Harvard psychologists have been studying what it takes to raise 'good' kids. Here are 6 tips.

Help unlock your child's best self with a few tried-and-true strategies.

A lot of parents are tired of being told how technology is screwing up their kids.

Moms and dads of the digital age are well aware of the growing competition for their children's attention, and they're bombarded at each turn of the page or click of the mouse with both cutting-edge ideas and newfound worries for raising great kids.


Cartoon by Sara Zimmerman/Unearthed Comics.

But beneath the madness of modernity, the basics of raising a moral child haven't really changed.

Parents want their kids to achieve their goals and find happiness, but Harvard researchers believe that doesn't have to come at the expense of kindness and empathy.
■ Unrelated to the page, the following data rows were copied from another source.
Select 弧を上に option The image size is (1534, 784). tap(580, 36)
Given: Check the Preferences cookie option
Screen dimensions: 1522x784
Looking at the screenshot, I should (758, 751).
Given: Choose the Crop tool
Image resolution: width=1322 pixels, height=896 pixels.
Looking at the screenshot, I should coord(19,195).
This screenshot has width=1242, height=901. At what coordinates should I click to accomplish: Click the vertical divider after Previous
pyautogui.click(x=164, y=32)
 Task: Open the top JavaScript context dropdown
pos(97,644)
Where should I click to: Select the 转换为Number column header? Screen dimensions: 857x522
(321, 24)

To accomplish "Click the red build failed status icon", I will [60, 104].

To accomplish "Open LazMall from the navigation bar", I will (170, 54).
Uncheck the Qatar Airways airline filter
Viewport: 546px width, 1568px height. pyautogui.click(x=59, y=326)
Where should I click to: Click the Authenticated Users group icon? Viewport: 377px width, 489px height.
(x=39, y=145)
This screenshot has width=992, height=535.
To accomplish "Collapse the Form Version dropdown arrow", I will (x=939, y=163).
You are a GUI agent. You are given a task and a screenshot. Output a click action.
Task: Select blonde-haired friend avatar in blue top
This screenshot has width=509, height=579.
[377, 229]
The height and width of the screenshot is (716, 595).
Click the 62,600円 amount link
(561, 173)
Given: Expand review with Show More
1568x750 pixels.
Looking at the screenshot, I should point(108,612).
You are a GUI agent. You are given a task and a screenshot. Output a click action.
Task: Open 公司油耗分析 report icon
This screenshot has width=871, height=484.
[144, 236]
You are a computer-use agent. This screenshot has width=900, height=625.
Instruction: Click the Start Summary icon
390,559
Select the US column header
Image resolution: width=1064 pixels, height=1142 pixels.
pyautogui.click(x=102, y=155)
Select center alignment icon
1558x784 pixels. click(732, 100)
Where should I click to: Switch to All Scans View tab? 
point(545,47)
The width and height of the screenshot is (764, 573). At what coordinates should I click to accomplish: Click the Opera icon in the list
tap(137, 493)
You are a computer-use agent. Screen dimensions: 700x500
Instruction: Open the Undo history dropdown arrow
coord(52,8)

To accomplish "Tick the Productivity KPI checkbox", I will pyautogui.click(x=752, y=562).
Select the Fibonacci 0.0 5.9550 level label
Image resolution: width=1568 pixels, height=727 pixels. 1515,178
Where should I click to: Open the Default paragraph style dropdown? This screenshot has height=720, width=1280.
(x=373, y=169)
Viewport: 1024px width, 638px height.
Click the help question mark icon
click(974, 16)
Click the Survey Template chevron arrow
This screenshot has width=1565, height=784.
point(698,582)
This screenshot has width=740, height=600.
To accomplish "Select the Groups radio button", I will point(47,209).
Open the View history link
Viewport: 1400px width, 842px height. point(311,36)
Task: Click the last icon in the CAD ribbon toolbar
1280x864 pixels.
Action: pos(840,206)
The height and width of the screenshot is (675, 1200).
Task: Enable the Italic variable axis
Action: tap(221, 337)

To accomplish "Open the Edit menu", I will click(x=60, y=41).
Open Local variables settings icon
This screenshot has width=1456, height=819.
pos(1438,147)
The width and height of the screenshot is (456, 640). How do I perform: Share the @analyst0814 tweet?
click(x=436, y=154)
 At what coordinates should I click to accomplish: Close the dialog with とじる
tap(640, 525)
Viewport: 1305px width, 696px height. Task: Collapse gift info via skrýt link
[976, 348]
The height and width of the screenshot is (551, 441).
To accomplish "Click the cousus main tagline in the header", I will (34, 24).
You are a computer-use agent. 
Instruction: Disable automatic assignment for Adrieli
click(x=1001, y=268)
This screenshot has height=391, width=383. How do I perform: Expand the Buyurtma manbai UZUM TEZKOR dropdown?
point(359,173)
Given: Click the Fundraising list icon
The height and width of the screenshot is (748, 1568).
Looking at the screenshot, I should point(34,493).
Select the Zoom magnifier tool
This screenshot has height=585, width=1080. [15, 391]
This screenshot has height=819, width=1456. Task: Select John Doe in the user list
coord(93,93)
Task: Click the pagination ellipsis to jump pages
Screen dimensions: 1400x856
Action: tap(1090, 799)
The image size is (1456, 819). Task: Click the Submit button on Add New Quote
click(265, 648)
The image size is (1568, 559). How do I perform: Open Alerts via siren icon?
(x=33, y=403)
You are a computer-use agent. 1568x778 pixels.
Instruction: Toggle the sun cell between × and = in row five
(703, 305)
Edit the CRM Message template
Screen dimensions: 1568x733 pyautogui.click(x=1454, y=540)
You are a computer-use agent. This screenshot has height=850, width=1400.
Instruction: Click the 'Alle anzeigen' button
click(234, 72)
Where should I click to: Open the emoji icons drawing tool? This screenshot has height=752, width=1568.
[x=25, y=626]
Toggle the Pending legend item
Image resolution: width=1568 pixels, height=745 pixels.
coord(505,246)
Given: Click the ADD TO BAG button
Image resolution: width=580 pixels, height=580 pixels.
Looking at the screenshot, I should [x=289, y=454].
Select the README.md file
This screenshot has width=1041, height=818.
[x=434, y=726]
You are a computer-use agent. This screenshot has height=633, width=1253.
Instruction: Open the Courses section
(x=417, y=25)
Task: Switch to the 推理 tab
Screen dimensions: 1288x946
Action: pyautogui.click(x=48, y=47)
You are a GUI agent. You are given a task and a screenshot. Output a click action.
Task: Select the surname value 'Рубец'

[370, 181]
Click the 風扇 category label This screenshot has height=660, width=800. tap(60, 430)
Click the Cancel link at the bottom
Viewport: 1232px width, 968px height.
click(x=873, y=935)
They say a few tried-and-true strategies remain the best ways to mold your kids into the morally upstanding and goals-oriented humans you want them to be. Here are six practical tips:

1) Hang out with your kids.

Image by Cade Martin/Public Domain Images.

This is, like, the foundation of it all. Spend regular time with your kids, ask them open-ended questions about themselves, about the world and how they see it, and actively listen to their responses. Not only will you learn all sorts of things that make your child unique, you'll also be demonstrating to them how to show care and concern for another person.

2) If it matters, say it out loud.

Image by Steven Bennett/Wikimedia Commons.

According to the researchers, "Even though most parents and caretakers say that their children being caring is a top priority, often children aren't hearing that message." So be sure to say it with them. And so they know it's something they need to keep up with, check in with teachers, coaches, and others who work with your kids on how they're doing with teamwork, collaboration, and being a generally nice person.

3) Show your child how to "work it out."

Image by susieq3c/Flickr.

Walk them through decision-making processes that take into consideration people who could be affected. For example, if your child wants to quit a sport or other activity, encourage them to identify the source of the problem and consider their commitment to the team. Then help them figure out if quitting does, in fact, fix the problem.

4) Make helpfulness and gratitude routine.


Image by David D/Flickr.

The researchers write, "Studies show that people who engage in the habit of expressing gratitude are more likely to be helpful, generous, compassionate, and forgiving — and they're also more likely to be happy and healthy." So it's good for parents to hold the line on chores, asking kids to help their siblings, and giving thanks throughout the day. And when it comes to rewarding "good" behavior, the researchers recommend that parents "only praise uncommon acts of kindness."

5) Check your child's destructive emotions.

Image by Thomas Ricker/Flickr.

"The ability to care for others is overwhelmed by anger, shame, envy, or other negative feelings," say the researchers. Helping kids name and process those emotions, then guiding them toward safe conflict resolution, will go a long way toward keeping them focused on being a caring individual. It's also important to set clear and reasonable boundaries that they'll understand are out of love and concern for their safety.

6) Show your kids the bigger picture.

Image by debowcyfoto/Pixabay.

"Almost all children empathize with and care about a small circle of families and friends," say the researchers. The trick is getting them to care about people who are socially, culturally, and even geographically outside their circles. You can do this by coaching them to be good listeners, by encouraging them to put themselves in other people's shoes, and by practicing empathy using teachable moments in news and entertainment.

The study concludes with a short pep talk for all the parents out there:

"Raising a caring, respectful, ethical child is and always has been hard work. But it's something all of us can do. And no work is more important or ultimately more rewarding."